╭─ 入力データ

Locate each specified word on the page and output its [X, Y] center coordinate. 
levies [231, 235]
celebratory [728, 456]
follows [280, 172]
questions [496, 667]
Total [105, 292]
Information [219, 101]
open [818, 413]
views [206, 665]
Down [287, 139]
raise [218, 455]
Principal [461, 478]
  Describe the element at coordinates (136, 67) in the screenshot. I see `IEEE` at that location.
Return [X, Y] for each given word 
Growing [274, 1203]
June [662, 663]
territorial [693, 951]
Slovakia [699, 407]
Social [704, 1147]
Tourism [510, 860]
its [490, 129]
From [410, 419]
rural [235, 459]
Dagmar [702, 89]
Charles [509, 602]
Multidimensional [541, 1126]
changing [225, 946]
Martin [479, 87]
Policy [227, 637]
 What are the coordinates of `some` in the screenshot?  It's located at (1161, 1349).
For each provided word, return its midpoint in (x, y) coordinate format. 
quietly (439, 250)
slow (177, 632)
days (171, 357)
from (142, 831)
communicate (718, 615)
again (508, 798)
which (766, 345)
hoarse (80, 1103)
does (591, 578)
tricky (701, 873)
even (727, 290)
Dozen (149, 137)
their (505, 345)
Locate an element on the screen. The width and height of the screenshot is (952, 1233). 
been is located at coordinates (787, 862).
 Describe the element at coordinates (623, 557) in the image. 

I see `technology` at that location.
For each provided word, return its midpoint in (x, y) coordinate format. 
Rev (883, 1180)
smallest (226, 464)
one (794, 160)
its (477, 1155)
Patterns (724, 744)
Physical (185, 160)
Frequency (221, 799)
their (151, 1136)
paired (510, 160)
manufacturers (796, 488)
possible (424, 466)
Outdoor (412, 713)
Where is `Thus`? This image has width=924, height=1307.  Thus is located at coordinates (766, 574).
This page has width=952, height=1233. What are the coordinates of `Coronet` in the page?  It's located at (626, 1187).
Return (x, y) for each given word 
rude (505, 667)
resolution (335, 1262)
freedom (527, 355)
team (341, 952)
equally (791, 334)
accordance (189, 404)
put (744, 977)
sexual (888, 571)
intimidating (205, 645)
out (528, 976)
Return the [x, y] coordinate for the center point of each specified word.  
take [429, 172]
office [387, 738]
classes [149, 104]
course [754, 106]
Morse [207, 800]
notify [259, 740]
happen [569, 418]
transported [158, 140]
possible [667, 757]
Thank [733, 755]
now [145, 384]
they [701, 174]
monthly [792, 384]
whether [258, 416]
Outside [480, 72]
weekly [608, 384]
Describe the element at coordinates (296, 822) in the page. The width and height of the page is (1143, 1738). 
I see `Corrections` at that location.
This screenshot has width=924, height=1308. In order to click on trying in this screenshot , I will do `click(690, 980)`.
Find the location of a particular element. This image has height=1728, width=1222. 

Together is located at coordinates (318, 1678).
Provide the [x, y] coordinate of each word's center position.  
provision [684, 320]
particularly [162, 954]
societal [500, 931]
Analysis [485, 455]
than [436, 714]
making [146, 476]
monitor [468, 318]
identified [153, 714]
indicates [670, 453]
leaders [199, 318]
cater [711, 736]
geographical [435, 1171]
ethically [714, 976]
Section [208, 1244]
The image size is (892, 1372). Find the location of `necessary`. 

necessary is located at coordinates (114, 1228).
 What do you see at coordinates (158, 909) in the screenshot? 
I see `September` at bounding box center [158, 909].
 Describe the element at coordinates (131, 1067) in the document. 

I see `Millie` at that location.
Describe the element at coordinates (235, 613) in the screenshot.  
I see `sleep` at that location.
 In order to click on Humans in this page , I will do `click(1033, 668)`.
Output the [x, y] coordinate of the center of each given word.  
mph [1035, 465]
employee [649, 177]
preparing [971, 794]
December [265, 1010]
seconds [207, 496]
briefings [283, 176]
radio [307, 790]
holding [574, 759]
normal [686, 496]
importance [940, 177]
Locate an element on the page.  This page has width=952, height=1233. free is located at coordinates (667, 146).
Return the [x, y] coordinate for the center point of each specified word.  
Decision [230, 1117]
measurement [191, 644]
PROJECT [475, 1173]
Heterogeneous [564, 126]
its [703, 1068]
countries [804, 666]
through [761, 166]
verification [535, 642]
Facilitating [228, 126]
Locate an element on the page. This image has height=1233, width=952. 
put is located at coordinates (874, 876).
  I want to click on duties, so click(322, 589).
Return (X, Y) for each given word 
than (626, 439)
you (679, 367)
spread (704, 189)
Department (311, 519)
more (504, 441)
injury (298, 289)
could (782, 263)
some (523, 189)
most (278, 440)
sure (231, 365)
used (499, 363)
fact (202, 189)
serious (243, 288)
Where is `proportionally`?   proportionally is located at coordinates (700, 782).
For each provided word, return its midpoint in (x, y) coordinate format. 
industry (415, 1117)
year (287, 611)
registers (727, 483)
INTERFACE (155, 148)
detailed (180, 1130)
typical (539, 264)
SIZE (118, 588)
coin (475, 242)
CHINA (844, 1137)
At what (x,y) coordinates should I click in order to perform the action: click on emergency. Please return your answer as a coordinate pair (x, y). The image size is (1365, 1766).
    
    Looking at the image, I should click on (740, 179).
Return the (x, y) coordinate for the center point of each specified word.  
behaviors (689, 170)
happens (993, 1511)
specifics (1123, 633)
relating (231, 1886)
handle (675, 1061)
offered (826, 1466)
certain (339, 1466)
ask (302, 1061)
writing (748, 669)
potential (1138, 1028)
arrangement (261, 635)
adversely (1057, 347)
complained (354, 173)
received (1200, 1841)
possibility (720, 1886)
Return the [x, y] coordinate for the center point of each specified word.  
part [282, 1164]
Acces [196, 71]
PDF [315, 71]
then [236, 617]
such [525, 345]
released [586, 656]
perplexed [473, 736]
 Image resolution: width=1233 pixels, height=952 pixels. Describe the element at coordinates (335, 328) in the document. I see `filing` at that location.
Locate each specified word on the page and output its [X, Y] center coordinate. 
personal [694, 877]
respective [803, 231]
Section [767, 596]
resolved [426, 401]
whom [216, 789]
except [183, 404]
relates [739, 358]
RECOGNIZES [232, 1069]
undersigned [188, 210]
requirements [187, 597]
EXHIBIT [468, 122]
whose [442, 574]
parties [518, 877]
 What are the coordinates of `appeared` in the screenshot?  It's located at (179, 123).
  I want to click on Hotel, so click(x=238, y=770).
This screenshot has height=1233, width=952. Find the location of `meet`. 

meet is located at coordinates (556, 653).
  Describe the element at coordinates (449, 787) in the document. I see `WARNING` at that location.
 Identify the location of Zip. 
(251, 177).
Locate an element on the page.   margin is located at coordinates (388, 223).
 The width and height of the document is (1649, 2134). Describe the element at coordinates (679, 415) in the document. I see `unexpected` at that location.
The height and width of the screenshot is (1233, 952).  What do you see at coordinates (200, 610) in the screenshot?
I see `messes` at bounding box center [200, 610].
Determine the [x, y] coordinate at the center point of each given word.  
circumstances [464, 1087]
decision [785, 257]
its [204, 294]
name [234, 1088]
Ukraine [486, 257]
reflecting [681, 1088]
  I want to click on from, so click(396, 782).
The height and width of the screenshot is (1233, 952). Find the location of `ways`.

╰─

上記のデータをすべて、一字一句変えずに書き写してください。

== 模範解答 ==
Locate each specified word on the page and output its [X, Y] center coordinate. 
levies [231, 235]
celebratory [728, 456]
follows [280, 172]
questions [496, 667]
Total [105, 292]
Information [219, 101]
open [818, 413]
views [206, 665]
Down [287, 139]
raise [218, 455]
Principal [461, 478]
  Describe the element at coordinates (136, 67) in the screenshot. I see `IEEE` at that location.
Return [X, Y] for each given word 
Growing [274, 1203]
June [662, 663]
territorial [693, 951]
Slovakia [699, 407]
Social [704, 1147]
Tourism [510, 860]
its [490, 129]
From [410, 419]
rural [235, 459]
Dagmar [702, 89]
Charles [509, 602]
Multidimensional [541, 1126]
changing [225, 946]
Martin [479, 87]
Policy [227, 637]
 What are the coordinates of `some` in the screenshot?  It's located at (1161, 1349).
For each provided word, return its midpoint in (x, y) coordinate format. 
quietly (439, 250)
slow (177, 632)
days (171, 357)
from (142, 831)
communicate (718, 615)
again (508, 798)
which (766, 345)
hoarse (80, 1103)
does (591, 578)
tricky (701, 873)
even (727, 290)
Dozen (149, 137)
their (505, 345)
Locate an element on the screen. The width and height of the screenshot is (952, 1233). 
been is located at coordinates (787, 862).
 Describe the element at coordinates (623, 557) in the image. 

I see `technology` at that location.
For each provided word, return its midpoint in (x, y) coordinate format. 
Rev (883, 1180)
smallest (226, 464)
one (794, 160)
its (477, 1155)
Patterns (724, 744)
Physical (185, 160)
Frequency (221, 799)
their (151, 1136)
paired (510, 160)
manufacturers (796, 488)
possible (424, 466)
Outdoor (412, 713)
Where is `Thus`? This image has width=924, height=1307.  Thus is located at coordinates (766, 574).
This page has width=952, height=1233. What are the coordinates of `Coronet` in the page?  It's located at (626, 1187).
Return (x, y) for each given word 
rude (505, 667)
resolution (335, 1262)
freedom (527, 355)
team (341, 952)
equally (791, 334)
accordance (189, 404)
put (744, 977)
sexual (888, 571)
intimidating (205, 645)
out (528, 976)
Return the [x, y] coordinate for the center point of each specified word.  
take [429, 172]
office [387, 738]
classes [149, 104]
course [754, 106]
Morse [207, 800]
notify [259, 740]
happen [569, 418]
transported [158, 140]
possible [667, 757]
Thank [733, 755]
now [145, 384]
they [701, 174]
monthly [792, 384]
whether [258, 416]
Outside [480, 72]
weekly [608, 384]
Describe the element at coordinates (296, 822) in the page. The width and height of the page is (1143, 1738). 
I see `Corrections` at that location.
This screenshot has width=924, height=1308. In order to click on trying in this screenshot , I will do `click(690, 980)`.
Find the location of a particular element. This image has height=1728, width=1222. 

Together is located at coordinates (318, 1678).
Provide the [x, y] coordinate of each word's center position.  
provision [684, 320]
particularly [162, 954]
societal [500, 931]
Analysis [485, 455]
than [436, 714]
making [146, 476]
monitor [468, 318]
identified [153, 714]
indicates [670, 453]
leaders [199, 318]
cater [711, 736]
geographical [435, 1171]
ethically [714, 976]
Section [208, 1244]
The image size is (892, 1372). Find the location of `necessary`. 

necessary is located at coordinates (114, 1228).
 What do you see at coordinates (158, 909) in the screenshot? 
I see `September` at bounding box center [158, 909].
 Describe the element at coordinates (131, 1067) in the document. 

I see `Millie` at that location.
Describe the element at coordinates (235, 613) in the screenshot.  
I see `sleep` at that location.
 In order to click on Humans in this page , I will do `click(1033, 668)`.
Output the [x, y] coordinate of the center of each given word.  
mph [1035, 465]
employee [649, 177]
preparing [971, 794]
December [265, 1010]
seconds [207, 496]
briefings [283, 176]
radio [307, 790]
holding [574, 759]
normal [686, 496]
importance [940, 177]
Locate an element on the page.  This page has width=952, height=1233. free is located at coordinates (667, 146).
Return the [x, y] coordinate for the center point of each specified word.  
Decision [230, 1117]
measurement [191, 644]
PROJECT [475, 1173]
Heterogeneous [564, 126]
its [703, 1068]
countries [804, 666]
through [761, 166]
verification [535, 642]
Facilitating [228, 126]
Locate an element on the page. This image has height=1233, width=952. 
put is located at coordinates (874, 876).
  I want to click on duties, so click(322, 589).
Return (X, Y) for each given word 
than (626, 439)
you (679, 367)
spread (704, 189)
Department (311, 519)
more (504, 441)
injury (298, 289)
could (782, 263)
some (523, 189)
most (278, 440)
sure (231, 365)
used (499, 363)
fact (202, 189)
serious (243, 288)
Where is `proportionally`?   proportionally is located at coordinates (700, 782).
For each provided word, return its midpoint in (x, y) coordinate format. 
industry (415, 1117)
year (287, 611)
registers (727, 483)
INTERFACE (155, 148)
detailed (180, 1130)
typical (539, 264)
SIZE (118, 588)
coin (475, 242)
CHINA (844, 1137)
At what (x,y) coordinates should I click in order to perform the action: click on emergency. Please return your answer as a coordinate pair (x, y). The image size is (1365, 1766).
    
    Looking at the image, I should click on (740, 179).
Return the (x, y) coordinate for the center point of each specified word.  
behaviors (689, 170)
happens (993, 1511)
specifics (1123, 633)
relating (231, 1886)
handle (675, 1061)
offered (826, 1466)
certain (339, 1466)
ask (302, 1061)
writing (748, 669)
potential (1138, 1028)
arrangement (261, 635)
adversely (1057, 347)
complained (354, 173)
received (1200, 1841)
possibility (720, 1886)
Return the [x, y] coordinate for the center point of each specified word.  
part [282, 1164]
Acces [196, 71]
PDF [315, 71]
then [236, 617]
such [525, 345]
released [586, 656]
perplexed [473, 736]
 Image resolution: width=1233 pixels, height=952 pixels. Describe the element at coordinates (335, 328) in the document. I see `filing` at that location.
Locate each specified word on the page and output its [X, Y] center coordinate. 
personal [694, 877]
respective [803, 231]
Section [767, 596]
resolved [426, 401]
whom [216, 789]
except [183, 404]
relates [739, 358]
RECOGNIZES [232, 1069]
undersigned [188, 210]
requirements [187, 597]
EXHIBIT [468, 122]
whose [442, 574]
parties [518, 877]
 What are the coordinates of `appeared` in the screenshot?  It's located at (179, 123).
  I want to click on Hotel, so click(x=238, y=770).
This screenshot has height=1233, width=952. Find the location of `meet`. 

meet is located at coordinates (556, 653).
  Describe the element at coordinates (449, 787) in the document. I see `WARNING` at that location.
 Identify the location of Zip. 
(251, 177).
Locate an element on the page.   margin is located at coordinates (388, 223).
 The width and height of the document is (1649, 2134). Describe the element at coordinates (679, 415) in the document. I see `unexpected` at that location.
The height and width of the screenshot is (1233, 952).  What do you see at coordinates (200, 610) in the screenshot?
I see `messes` at bounding box center [200, 610].
Determine the [x, y] coordinate at the center point of each given word.  
circumstances [464, 1087]
decision [785, 257]
its [204, 294]
name [234, 1088]
Ukraine [486, 257]
reflecting [681, 1088]
  I want to click on from, so click(396, 782).
The height and width of the screenshot is (1233, 952). Find the location of `ways`.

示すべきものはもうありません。